What to produce: Convert the items below into a JSON list of strings, one string per line, skipping blank lines and leaving out the pictures.
++++ Data listing ++++
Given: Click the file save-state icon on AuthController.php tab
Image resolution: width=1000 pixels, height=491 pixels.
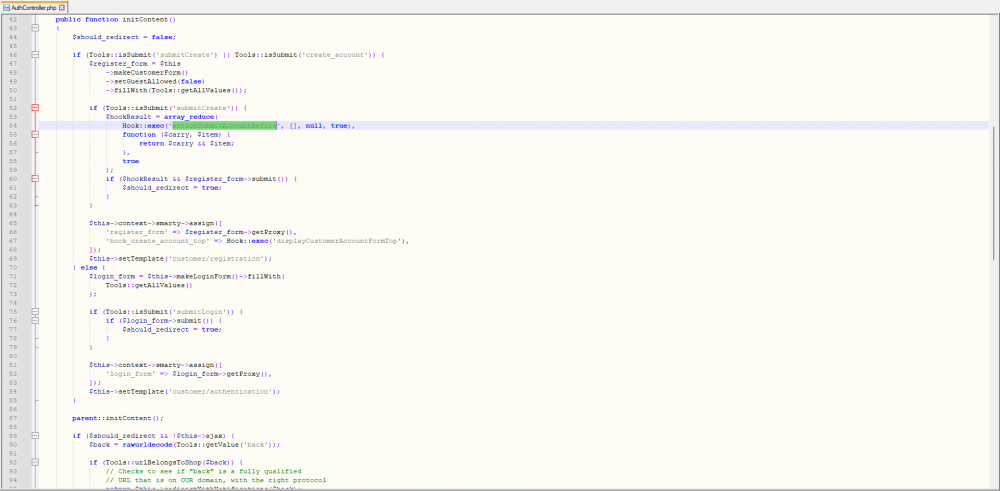Looking at the screenshot, I should click(6, 6).
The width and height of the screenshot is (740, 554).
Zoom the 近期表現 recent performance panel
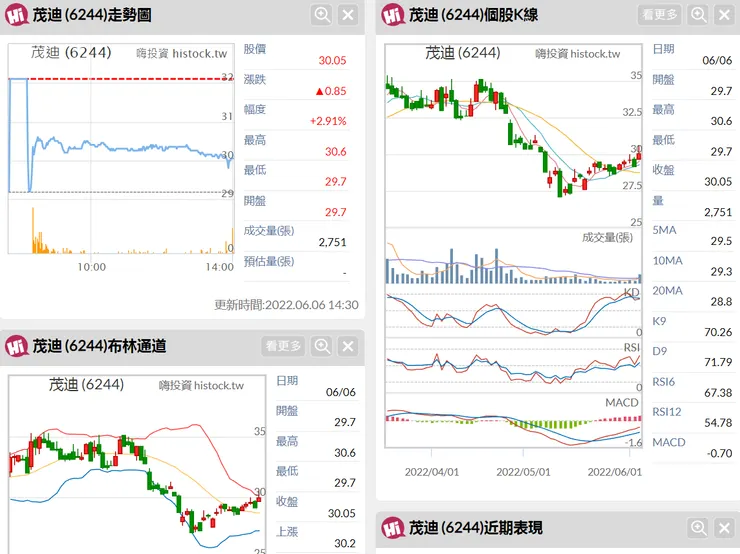pyautogui.click(x=698, y=527)
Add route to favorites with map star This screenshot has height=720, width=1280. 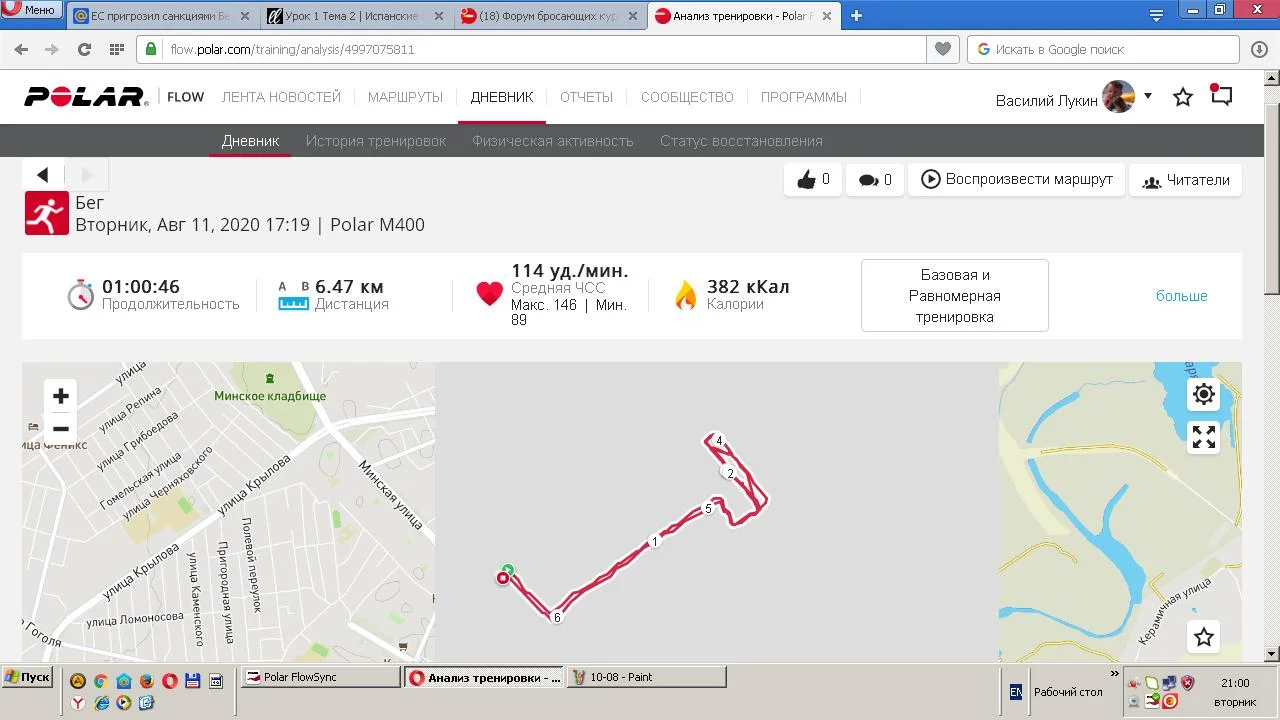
++++
Problem solution:
[
  "Given: Click the file save-state icon on AuthController.php tab",
  "Image resolution: width=1000 pixels, height=491 pixels.",
  "Looking at the screenshot, I should click(6, 6).",
  "The width and height of the screenshot is (740, 554).",
  "Zoom the 近期表現 recent performance panel",
  "pyautogui.click(x=698, y=527)",
  "Add route to favorites with map star This screenshot has height=720, width=1280. "
]